(CONSIGNA DE TRABAJO):
Transcribe sin ningún cambio el tramo del fragmento sobre Tomás Moro que va desde «Menos conocida es» hasta «de vista literario.».

(FRAGMENTO SELECCIONADO):

..............................

Menos conocida es su faceta de buen y cariñoso padre de familia, de leal amigo, de intelectual de gran cultura y de magnífico escritor. Utopía es su obra más conocida. Pero su Diálogo de la fortaleza contra la tribulación, redactada estando ya preso en la Torre de Londres, es para muchos uno de los mejores relatos en lengua inglesa de todos los tiempos; también, claro está, desde el punto de vista literario.
La depravación de Enrique VIII no se improvisa. La capitulación total va precedida de innumerables capitulaciones parciales. La excelencia de Moro tampoco se debe al azar. «Quien esté acostumbrado a ver el sufrimiento y el dolor como enemigos, y no puede verlos de manera distinta si los considera al margen de la relación del amor a Dios, de penitencia y salvación del alma […] se sentirá desbordado, será presa del pánico […] si llega a verse en una situación en la cual ha de escoger libremente el sufrimiento y el dolor, aun pudiéndolos evitar» (p. 346), nos recuerda Berglar. Nota: La cárcel de Moro en la Torre de Londres duró cuatrocientos cuarenta y cinco días. Podía haber salido de allí en cualquier momento, en cuanto se hubiera plegado a los deseos de su soberano. La presión y el sufrimiento de todo tipo que sufrió, quizá los más duros los ruegos de su propia esposa y de su queridísima hija Margaret, son de una magnitud difícil de calibrar.

..............................

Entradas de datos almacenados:
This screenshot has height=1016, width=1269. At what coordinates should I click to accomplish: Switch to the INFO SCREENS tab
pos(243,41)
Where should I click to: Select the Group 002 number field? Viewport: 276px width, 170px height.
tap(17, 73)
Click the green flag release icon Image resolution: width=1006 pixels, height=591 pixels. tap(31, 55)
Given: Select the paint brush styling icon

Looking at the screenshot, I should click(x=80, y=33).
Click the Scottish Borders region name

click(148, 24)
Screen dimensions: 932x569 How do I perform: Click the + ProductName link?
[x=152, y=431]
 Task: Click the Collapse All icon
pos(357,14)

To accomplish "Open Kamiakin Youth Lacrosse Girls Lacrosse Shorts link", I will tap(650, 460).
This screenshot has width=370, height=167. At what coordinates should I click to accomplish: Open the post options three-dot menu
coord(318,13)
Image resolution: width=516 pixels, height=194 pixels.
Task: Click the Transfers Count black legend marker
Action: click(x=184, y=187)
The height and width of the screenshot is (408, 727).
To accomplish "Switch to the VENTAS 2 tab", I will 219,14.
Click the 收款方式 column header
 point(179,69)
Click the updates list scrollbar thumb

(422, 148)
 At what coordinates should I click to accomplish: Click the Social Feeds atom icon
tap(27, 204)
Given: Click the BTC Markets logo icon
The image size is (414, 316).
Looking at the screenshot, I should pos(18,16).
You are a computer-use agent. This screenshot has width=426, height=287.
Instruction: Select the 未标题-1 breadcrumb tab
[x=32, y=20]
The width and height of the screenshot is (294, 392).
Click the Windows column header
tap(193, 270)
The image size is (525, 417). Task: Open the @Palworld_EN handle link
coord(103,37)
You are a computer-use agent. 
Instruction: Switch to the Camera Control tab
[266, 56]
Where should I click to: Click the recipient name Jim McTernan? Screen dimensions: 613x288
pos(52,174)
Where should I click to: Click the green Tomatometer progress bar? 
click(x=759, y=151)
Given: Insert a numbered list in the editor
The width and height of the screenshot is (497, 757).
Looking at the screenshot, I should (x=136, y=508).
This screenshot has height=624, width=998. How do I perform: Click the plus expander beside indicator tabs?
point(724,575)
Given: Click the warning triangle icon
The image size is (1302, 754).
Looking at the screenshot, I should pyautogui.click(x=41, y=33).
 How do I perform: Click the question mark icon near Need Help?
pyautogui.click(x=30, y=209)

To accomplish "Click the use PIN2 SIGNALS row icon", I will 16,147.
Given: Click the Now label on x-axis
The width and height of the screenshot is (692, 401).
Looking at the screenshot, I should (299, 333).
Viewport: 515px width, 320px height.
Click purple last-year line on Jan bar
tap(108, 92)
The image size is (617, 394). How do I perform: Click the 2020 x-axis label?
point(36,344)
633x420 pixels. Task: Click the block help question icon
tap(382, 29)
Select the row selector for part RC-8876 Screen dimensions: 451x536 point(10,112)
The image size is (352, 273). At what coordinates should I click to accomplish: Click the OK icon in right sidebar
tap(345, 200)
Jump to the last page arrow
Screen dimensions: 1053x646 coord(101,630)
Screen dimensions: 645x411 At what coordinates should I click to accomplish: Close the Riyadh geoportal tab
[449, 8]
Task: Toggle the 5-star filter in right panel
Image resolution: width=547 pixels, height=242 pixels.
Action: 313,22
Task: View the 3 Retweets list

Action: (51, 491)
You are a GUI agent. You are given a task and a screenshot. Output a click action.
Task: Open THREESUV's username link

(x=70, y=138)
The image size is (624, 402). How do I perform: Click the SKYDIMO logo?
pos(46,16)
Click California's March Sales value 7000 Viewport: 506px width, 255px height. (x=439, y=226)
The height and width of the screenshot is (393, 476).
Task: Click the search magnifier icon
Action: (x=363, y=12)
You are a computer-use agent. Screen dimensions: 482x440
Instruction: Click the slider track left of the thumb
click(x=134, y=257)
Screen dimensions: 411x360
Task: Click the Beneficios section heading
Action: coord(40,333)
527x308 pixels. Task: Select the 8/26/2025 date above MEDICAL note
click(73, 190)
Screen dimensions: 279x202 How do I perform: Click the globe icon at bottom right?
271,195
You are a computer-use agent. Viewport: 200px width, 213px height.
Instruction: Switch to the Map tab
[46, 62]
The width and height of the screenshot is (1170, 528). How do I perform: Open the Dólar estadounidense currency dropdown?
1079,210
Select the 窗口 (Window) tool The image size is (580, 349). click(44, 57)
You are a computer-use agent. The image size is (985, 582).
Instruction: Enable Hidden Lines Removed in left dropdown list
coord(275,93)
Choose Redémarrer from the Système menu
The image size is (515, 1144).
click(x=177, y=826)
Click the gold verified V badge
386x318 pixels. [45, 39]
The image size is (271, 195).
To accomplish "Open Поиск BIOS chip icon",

..............................

(SOLUCIÓN DEL EJERCICIO):
Menos conocida es su faceta de buen y cariñoso padre de familia, de leal amigo, de intelectual de gran cultura y de magnífico escritor. Utopía es su obra más conocida. Pero su Diálogo de la fortaleza contra la tribulación, redactada estando ya preso en la Torre de Londres, es para muchos uno de los mejores relatos en lengua inglesa de todos los tiempos; también, claro está, desde el punto de vista literario.